En el salón Cinco del Instituto Mora, Mónica comenta que le pareció importante participar en el proyecto porque encontró otra vía para difundir la historia: "Las formas tradicionales son el libro de texto y la novela histórica; sin embargo, en México la mayoría de la gente no lee".

Por lo anterior, uno de los medios más accesibles para las personas es el audiovisual. De ahí que, después de discutirlo varias veces, se decidió hacer un cortometraje enfocado a la niñez, pues una prioridad de la historia, como disciplina es educar a este sector poblacional, mencionó.

"Hicimos una cronología del juguete y de los juegos. Empezamos siendo muy teóricos y amplios, hasta que depuramos la historia que queríamos contar. Nosotros creamos todo: los muñecos de plastilina y la ropa; seleccionamos imágenes y discernimos sobre la forma de contar la historia. Tuvimos un proceso de trabajo muy orgánico", explicó.

El taller con el Centro Cultural La Matatena duró un mes. Los estudiantes de historia trabajaron lunes y viernes, alrededor de ocho horas, dice Quiroz.

La estudiante cree que uno de los males de la historia de México es que siempre se cuenta una historia política, un relato que recrea los mitos, los héroes y los villanos: "Benito Juárez es bueno y Alberto Santana es malo, y todo mundo se tiene que pelear. El problema de la historia política es que deja de lado la historia social, cultural y económica, que es muy interesante para los jóvenes", argumentó.

El cortometraje busca, literalmente, salirse de esa historia política contada en México, la cual a la mayoría de las personas no le interesa porque la siente acartonada, alejada y sin conexión con ellos: "No es que la historia esté mal difundida. Hay revistas como Historia y Letras Libres, así como los podcast del Instituto Mexicano de la Radio que hablan del tema. Solo que como en las escuelas te enseñan tanto historia política, tú crees que eso es lo único que hay que aprender y te olvidas de lo que pasa económica, social y culturalmente", comentó.

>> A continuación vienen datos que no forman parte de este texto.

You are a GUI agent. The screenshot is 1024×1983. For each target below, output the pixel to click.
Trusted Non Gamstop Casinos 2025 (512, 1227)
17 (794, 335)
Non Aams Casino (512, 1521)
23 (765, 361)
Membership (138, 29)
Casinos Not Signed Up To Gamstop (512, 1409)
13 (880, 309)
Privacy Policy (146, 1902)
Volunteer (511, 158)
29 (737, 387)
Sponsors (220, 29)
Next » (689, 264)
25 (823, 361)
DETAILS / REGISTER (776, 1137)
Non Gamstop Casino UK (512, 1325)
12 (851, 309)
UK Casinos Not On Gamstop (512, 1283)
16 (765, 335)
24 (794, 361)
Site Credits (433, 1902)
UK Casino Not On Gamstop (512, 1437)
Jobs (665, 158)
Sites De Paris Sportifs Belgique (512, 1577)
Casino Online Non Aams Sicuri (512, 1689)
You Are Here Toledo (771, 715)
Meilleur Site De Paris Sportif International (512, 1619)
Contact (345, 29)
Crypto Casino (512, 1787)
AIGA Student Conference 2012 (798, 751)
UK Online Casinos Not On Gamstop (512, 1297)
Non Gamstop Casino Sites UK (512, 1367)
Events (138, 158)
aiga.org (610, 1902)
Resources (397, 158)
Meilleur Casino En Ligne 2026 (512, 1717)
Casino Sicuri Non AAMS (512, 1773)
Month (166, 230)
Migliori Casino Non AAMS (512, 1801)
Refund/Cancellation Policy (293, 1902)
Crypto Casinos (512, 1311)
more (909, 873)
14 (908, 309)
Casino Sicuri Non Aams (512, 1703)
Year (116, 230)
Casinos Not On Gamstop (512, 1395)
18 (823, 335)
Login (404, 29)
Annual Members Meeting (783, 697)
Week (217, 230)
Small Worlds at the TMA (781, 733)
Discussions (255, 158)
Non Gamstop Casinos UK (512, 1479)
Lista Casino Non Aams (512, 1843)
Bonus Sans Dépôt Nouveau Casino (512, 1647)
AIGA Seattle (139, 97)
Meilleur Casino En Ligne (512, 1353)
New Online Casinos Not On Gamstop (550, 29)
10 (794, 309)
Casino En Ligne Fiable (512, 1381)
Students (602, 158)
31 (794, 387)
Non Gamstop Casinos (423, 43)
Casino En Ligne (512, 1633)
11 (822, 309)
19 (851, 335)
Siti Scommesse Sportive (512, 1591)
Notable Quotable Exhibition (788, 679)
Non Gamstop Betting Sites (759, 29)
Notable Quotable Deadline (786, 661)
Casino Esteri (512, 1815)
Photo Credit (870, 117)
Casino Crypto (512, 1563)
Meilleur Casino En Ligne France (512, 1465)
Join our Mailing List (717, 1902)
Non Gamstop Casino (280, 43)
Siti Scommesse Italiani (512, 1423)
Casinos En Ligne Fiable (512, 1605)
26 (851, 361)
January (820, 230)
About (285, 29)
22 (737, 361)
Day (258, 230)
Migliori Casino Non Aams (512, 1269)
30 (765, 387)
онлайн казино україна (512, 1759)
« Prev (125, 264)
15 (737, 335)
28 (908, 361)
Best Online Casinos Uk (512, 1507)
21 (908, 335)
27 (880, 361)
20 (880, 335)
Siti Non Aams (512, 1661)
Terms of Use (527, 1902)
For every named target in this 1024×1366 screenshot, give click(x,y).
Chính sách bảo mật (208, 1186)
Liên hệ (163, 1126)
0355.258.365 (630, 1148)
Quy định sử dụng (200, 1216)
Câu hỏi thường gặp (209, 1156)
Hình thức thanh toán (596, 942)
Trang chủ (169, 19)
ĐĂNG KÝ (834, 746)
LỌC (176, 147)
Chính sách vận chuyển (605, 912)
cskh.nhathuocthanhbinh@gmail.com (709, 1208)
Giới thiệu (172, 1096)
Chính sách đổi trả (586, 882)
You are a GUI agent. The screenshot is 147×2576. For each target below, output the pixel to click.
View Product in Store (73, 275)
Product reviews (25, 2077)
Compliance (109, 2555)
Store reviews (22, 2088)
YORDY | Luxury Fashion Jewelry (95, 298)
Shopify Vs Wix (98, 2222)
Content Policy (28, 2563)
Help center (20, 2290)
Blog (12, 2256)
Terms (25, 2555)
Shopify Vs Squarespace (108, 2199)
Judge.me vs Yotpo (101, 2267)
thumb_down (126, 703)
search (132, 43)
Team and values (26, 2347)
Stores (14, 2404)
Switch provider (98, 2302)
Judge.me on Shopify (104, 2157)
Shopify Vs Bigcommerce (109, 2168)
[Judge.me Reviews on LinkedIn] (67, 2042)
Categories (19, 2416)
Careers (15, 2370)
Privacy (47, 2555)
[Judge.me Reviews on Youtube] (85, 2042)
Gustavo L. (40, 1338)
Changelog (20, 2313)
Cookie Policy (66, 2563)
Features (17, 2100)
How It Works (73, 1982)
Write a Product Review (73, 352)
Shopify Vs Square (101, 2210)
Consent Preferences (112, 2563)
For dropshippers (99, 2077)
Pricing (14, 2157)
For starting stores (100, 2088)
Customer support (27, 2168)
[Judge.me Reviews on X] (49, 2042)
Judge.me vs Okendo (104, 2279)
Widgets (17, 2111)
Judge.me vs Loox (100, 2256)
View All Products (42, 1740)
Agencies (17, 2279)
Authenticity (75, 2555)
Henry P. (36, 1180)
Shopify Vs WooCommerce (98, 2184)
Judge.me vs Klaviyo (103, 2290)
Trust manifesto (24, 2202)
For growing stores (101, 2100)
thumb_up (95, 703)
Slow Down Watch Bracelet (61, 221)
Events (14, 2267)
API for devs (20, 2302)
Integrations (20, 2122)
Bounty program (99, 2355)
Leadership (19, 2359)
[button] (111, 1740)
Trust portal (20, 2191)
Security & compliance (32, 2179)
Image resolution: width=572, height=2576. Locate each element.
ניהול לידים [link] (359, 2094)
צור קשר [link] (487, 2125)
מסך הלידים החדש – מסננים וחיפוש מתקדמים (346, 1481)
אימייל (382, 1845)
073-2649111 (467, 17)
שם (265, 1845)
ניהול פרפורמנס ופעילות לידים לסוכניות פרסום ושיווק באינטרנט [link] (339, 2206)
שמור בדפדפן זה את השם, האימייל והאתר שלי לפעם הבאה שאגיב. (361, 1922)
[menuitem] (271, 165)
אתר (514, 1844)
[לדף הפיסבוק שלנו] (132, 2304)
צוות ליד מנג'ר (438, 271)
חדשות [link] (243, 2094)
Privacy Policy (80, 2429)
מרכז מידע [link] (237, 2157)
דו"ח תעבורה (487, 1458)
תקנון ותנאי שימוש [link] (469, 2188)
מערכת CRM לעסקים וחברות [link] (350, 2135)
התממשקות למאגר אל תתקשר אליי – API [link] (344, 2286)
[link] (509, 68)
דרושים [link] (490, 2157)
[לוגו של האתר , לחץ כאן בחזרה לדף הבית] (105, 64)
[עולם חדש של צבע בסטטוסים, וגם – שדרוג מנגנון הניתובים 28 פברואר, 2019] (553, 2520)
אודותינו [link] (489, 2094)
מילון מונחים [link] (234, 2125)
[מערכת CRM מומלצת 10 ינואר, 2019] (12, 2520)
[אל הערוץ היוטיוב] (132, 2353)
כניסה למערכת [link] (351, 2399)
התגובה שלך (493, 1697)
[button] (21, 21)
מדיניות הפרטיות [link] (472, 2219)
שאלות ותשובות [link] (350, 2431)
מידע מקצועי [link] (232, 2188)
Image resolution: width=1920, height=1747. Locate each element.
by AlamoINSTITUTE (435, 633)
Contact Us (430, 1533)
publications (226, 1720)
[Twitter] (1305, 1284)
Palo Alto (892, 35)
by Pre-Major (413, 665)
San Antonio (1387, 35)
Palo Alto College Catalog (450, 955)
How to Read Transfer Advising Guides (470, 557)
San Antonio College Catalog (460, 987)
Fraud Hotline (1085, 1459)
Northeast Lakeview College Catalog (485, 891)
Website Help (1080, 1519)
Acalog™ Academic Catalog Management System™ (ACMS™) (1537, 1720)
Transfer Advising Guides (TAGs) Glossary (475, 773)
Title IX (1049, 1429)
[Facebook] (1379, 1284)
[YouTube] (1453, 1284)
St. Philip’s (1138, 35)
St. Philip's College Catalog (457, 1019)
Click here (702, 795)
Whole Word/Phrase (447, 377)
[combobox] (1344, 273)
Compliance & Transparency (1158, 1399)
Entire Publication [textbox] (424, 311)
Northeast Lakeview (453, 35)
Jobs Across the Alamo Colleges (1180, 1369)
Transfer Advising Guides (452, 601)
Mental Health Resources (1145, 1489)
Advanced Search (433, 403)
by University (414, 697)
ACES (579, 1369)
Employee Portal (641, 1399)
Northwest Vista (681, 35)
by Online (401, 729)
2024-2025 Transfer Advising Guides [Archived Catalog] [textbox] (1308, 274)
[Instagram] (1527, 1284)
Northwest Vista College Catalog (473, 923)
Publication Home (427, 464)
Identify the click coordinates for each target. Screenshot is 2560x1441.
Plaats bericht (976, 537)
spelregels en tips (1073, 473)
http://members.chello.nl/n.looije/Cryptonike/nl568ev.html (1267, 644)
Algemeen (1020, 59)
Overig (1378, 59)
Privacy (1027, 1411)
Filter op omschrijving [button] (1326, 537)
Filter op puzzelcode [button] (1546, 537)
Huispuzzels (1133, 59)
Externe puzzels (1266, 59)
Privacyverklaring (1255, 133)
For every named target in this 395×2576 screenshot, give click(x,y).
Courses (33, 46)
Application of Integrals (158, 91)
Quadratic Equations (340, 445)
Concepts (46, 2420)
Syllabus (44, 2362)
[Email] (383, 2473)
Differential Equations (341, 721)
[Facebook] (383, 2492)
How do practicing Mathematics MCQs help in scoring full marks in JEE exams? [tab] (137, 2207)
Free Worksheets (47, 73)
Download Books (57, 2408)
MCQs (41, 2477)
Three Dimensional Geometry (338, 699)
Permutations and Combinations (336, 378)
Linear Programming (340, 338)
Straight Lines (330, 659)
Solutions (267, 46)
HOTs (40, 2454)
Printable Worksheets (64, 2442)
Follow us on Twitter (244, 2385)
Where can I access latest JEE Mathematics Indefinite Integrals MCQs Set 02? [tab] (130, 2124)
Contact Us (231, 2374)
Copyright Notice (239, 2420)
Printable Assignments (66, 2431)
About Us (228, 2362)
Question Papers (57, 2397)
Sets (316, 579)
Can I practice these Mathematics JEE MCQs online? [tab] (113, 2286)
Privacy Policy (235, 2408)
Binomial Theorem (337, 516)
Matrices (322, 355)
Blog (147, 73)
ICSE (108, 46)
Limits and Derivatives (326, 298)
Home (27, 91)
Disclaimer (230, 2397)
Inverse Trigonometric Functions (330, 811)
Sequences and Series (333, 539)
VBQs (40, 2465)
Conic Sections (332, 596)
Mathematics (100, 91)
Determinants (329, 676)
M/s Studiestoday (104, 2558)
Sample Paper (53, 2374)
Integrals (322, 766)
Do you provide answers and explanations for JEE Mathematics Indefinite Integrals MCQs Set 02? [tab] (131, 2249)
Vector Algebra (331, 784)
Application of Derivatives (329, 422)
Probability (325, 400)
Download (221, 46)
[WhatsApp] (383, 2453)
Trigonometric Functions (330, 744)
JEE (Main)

Mariana Terán coincidió con su compañera y añadió que el problema es cómo se enseña la historia: "Suelen decirme: '¿Estudias historia? Qué bonito, ¿pero no son solo datos y fechas?'. Yo soy feliz con ellos, pero la historia es mucho más que eso. Actualmente no se enseña la historia para que las personas la vean de manera analítica, sino solo se ve como una disciplina que enseña datos".

El discurso político e ideológico ha influido: solo hay buenos y malos, se carece de matices, y los historiadores producen para la academia, con un lenguaje científico que además es complicado, dijo.

Elí de Jesús Mayorga explicó que otro problema de la academia y los historiadores es que son tan locales en sus investigaciones que no provocan una interacción: "Hay gente que sí quiere saber de esta disciplina, pero la manera de difundirla no es la adecuada. La academia te suele decir: 'Aquí tienes este librote, léelo'. Somos un país no lector, y para involucrar a la gente con esta disciplina no debemos ser tan rígidos. Debemos enseñar a través del entretenimiento. Los académicos no hacen eso. Nos estamos separando de nuestro objeto de estudio".

Por ello, Jugando con la historia es diferente: "Nos atrevimos a hacer algo que otras personas e instituciones no realizan", concluyó.